# [What this task involves]
Find the line with "[button] (130, 13)" and the line with "Residential Repair/Upgrade (76, 1904)" in the entries below; output exactly those two lines, every line between them, and no others.

# [Dataset content]
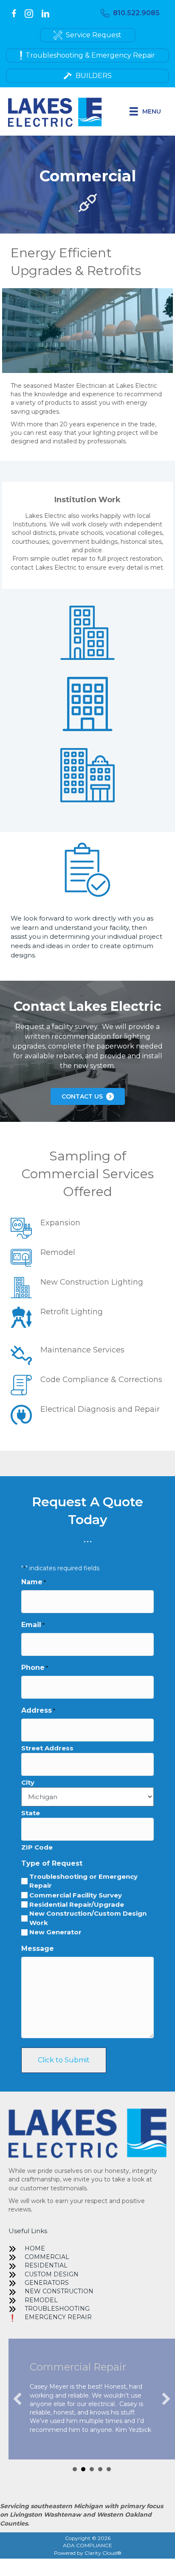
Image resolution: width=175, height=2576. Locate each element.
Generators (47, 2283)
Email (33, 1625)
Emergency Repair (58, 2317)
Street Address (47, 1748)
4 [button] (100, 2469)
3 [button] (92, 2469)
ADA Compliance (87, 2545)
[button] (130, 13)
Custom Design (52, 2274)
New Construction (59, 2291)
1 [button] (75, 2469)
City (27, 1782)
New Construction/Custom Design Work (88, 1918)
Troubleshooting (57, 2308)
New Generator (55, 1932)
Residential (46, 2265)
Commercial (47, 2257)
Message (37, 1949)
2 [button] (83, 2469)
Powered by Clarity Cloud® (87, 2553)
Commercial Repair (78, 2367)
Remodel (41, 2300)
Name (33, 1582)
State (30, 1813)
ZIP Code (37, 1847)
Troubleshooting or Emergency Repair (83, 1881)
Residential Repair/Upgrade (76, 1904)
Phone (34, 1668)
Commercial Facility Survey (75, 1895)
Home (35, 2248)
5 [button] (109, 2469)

* * *

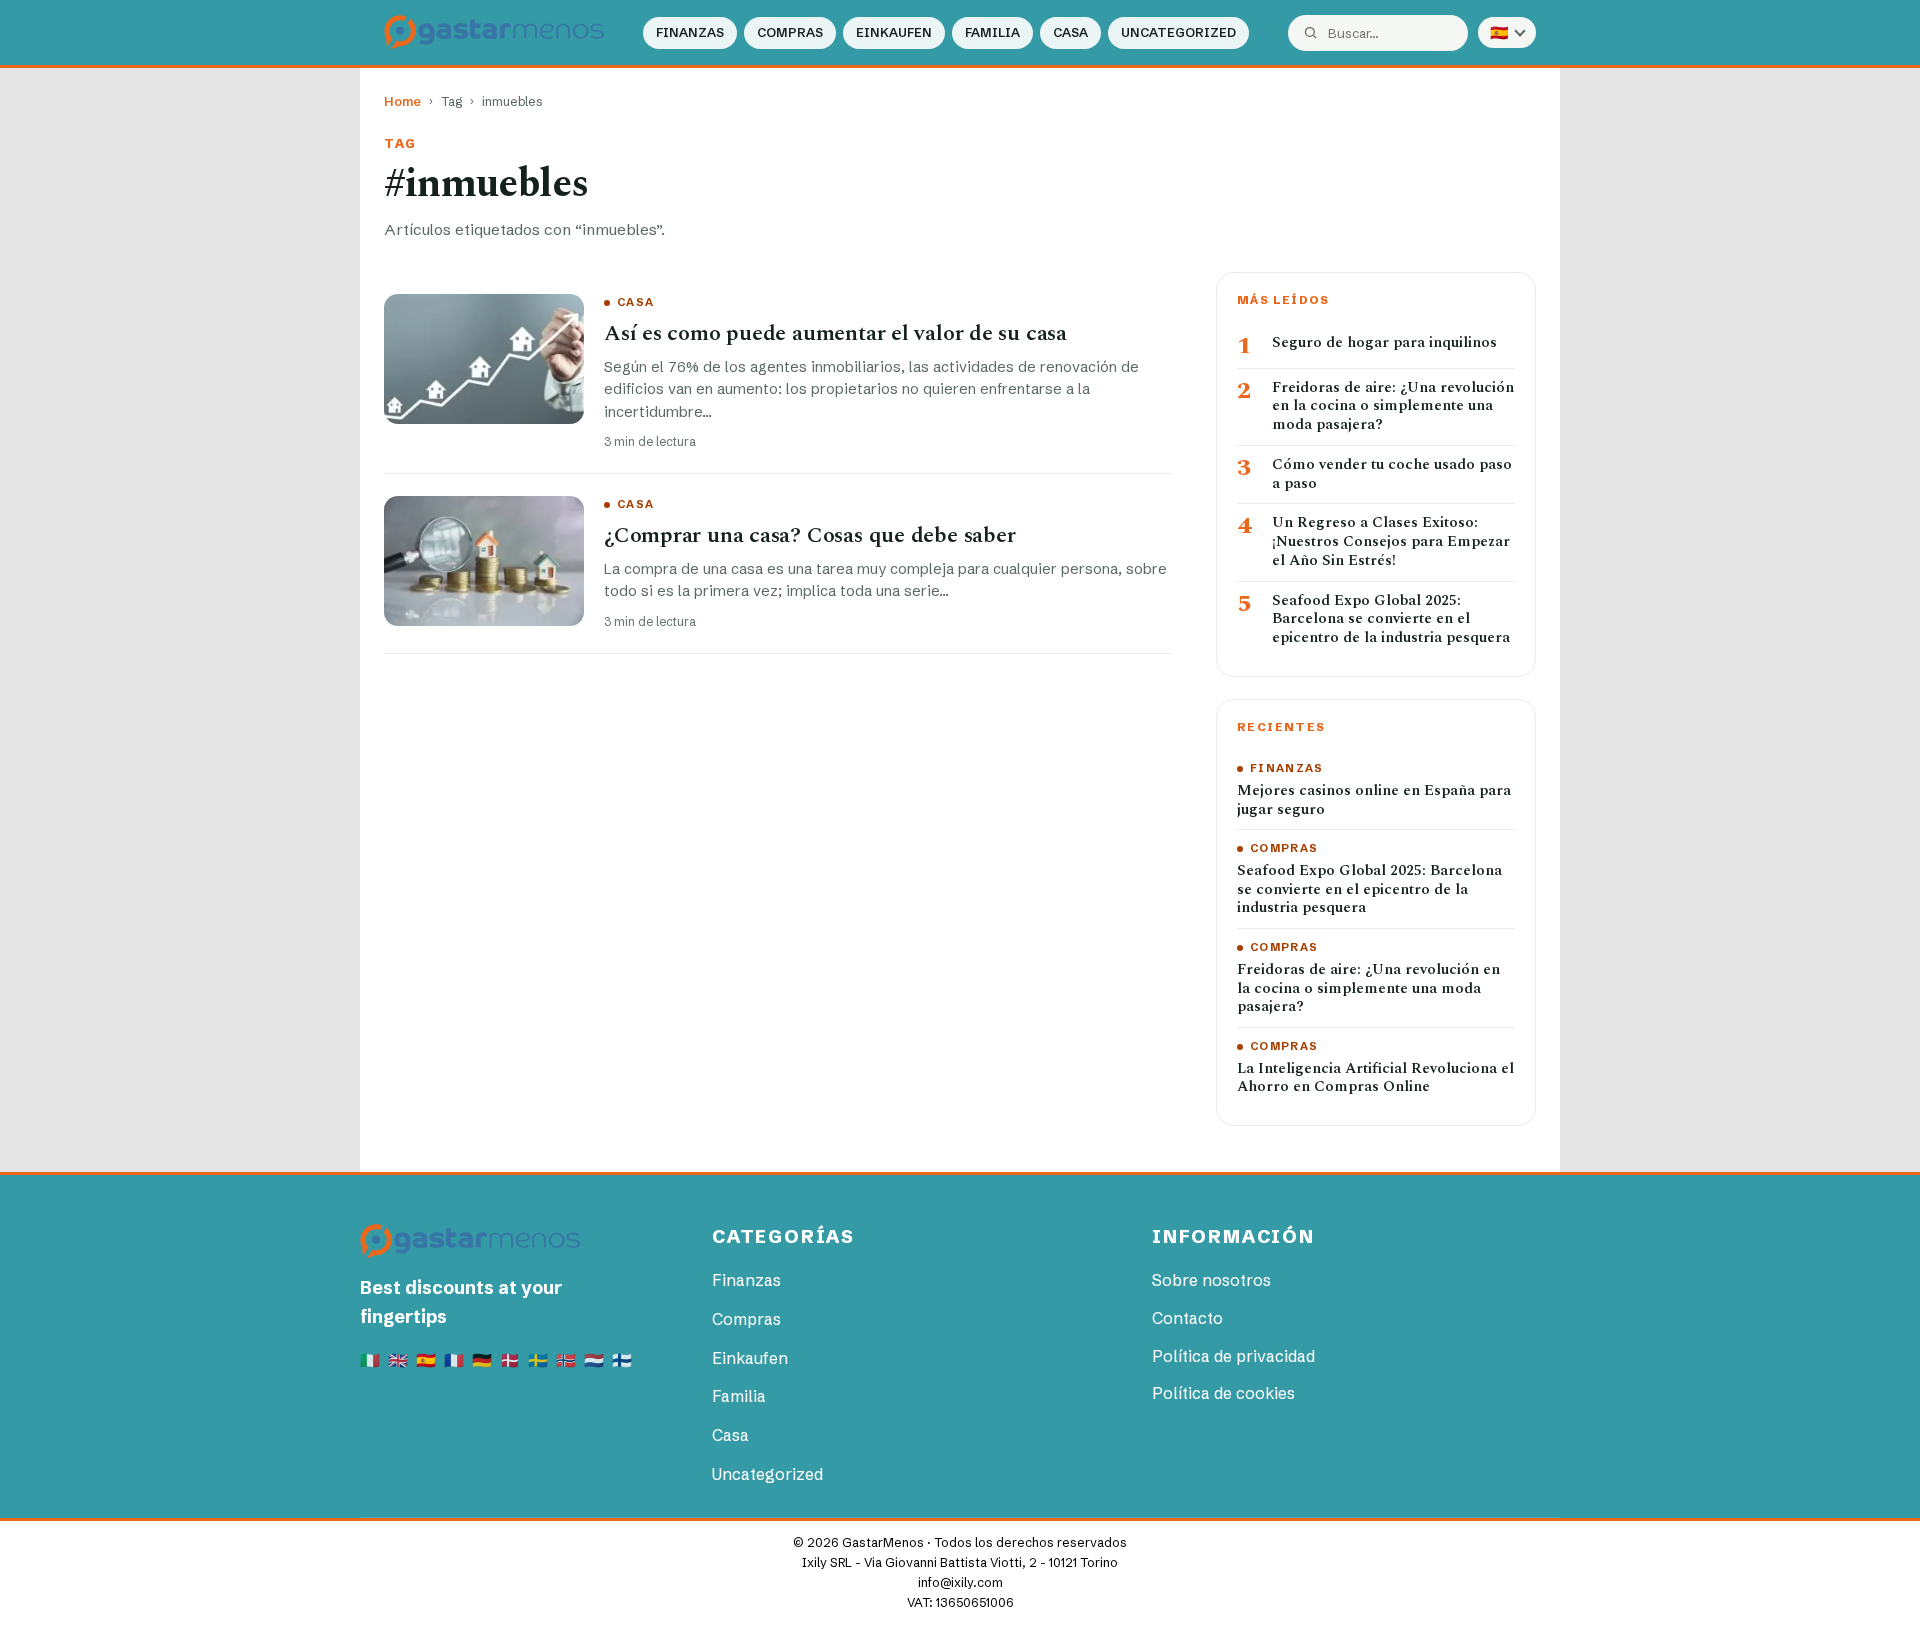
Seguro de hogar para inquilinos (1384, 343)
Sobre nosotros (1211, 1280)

==

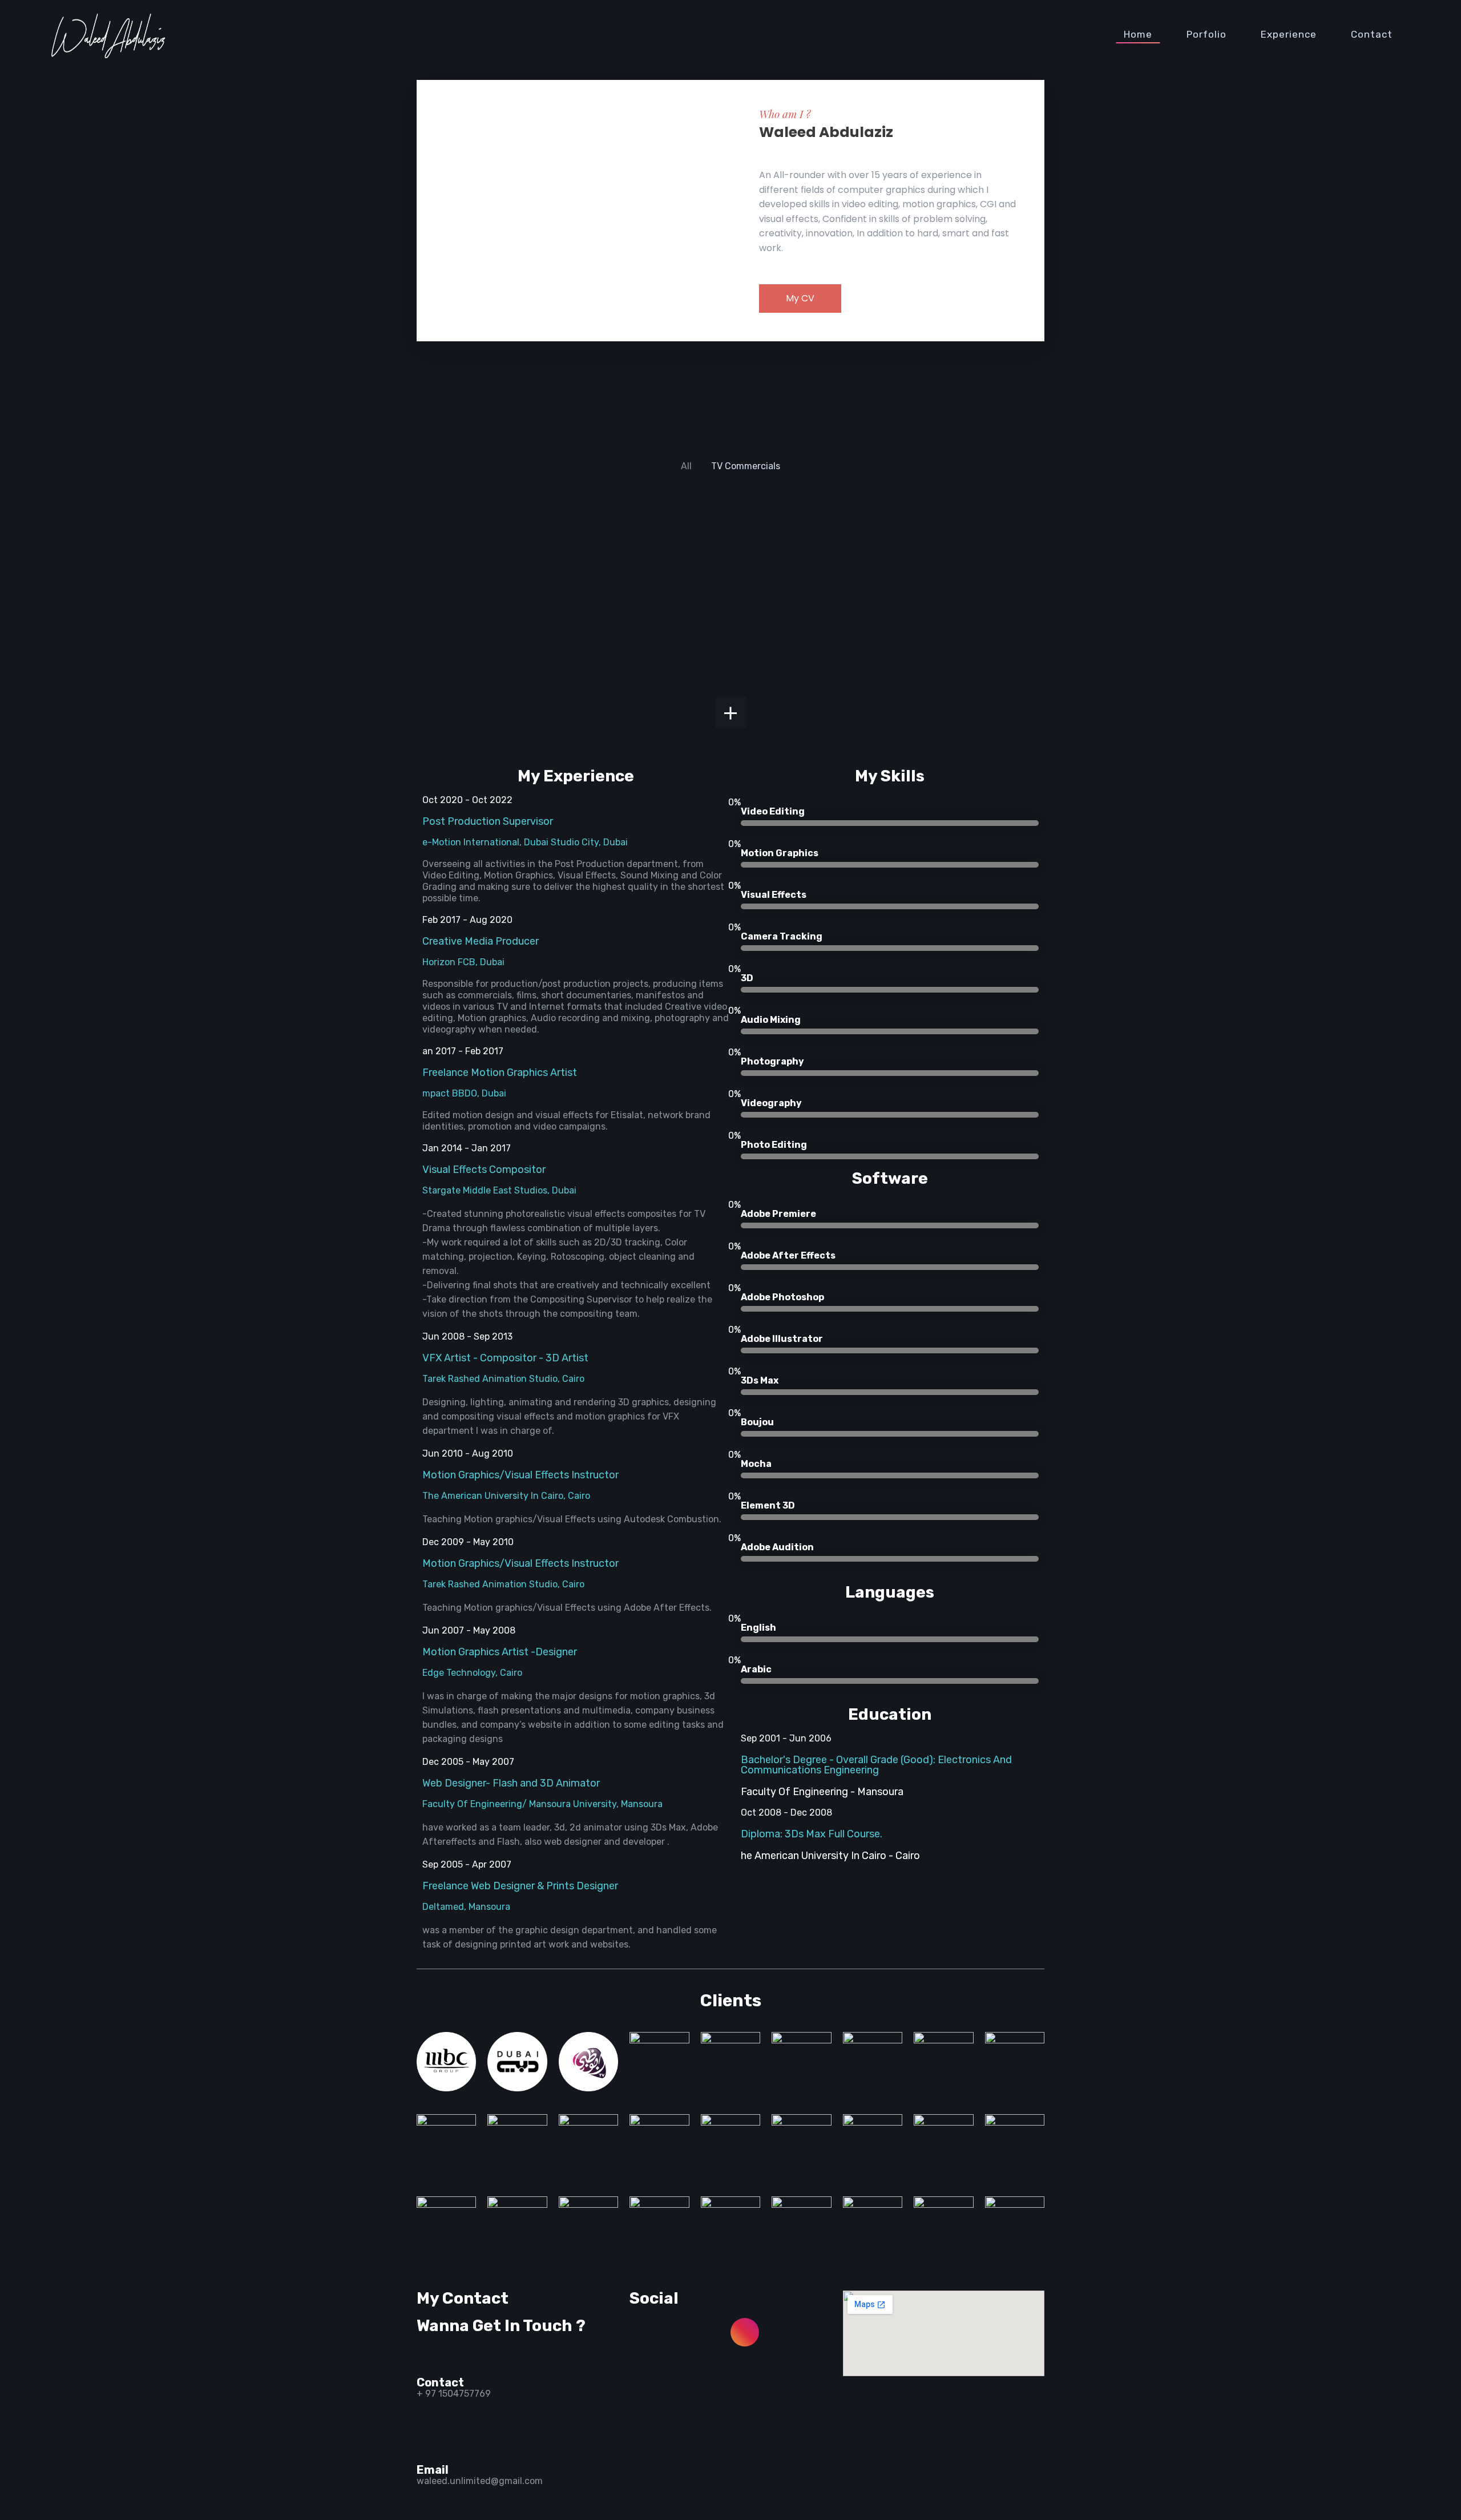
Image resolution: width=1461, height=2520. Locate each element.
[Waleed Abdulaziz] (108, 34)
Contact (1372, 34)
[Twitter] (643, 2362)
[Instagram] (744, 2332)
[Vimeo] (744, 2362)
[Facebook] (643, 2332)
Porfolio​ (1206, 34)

# [Exercise output]
[button] (130, 13)
Custom Design (52, 2274)
New Construction (59, 2291)
1 [button] (75, 2469)
City (27, 1782)
New Construction/Custom Design Work (88, 1918)
Troubleshooting (57, 2308)
New Generator (55, 1932)
Residential (46, 2265)
Commercial (47, 2257)
Message (37, 1949)
2 [button] (83, 2469)
Powered by Clarity Cloud® (87, 2553)
Commercial Repair (78, 2367)
Remodel (41, 2300)
Name (33, 1582)
State (30, 1813)
ZIP Code (37, 1847)
Troubleshooting or Emergency Repair (83, 1881)
Residential Repair/Upgrade (76, 1904)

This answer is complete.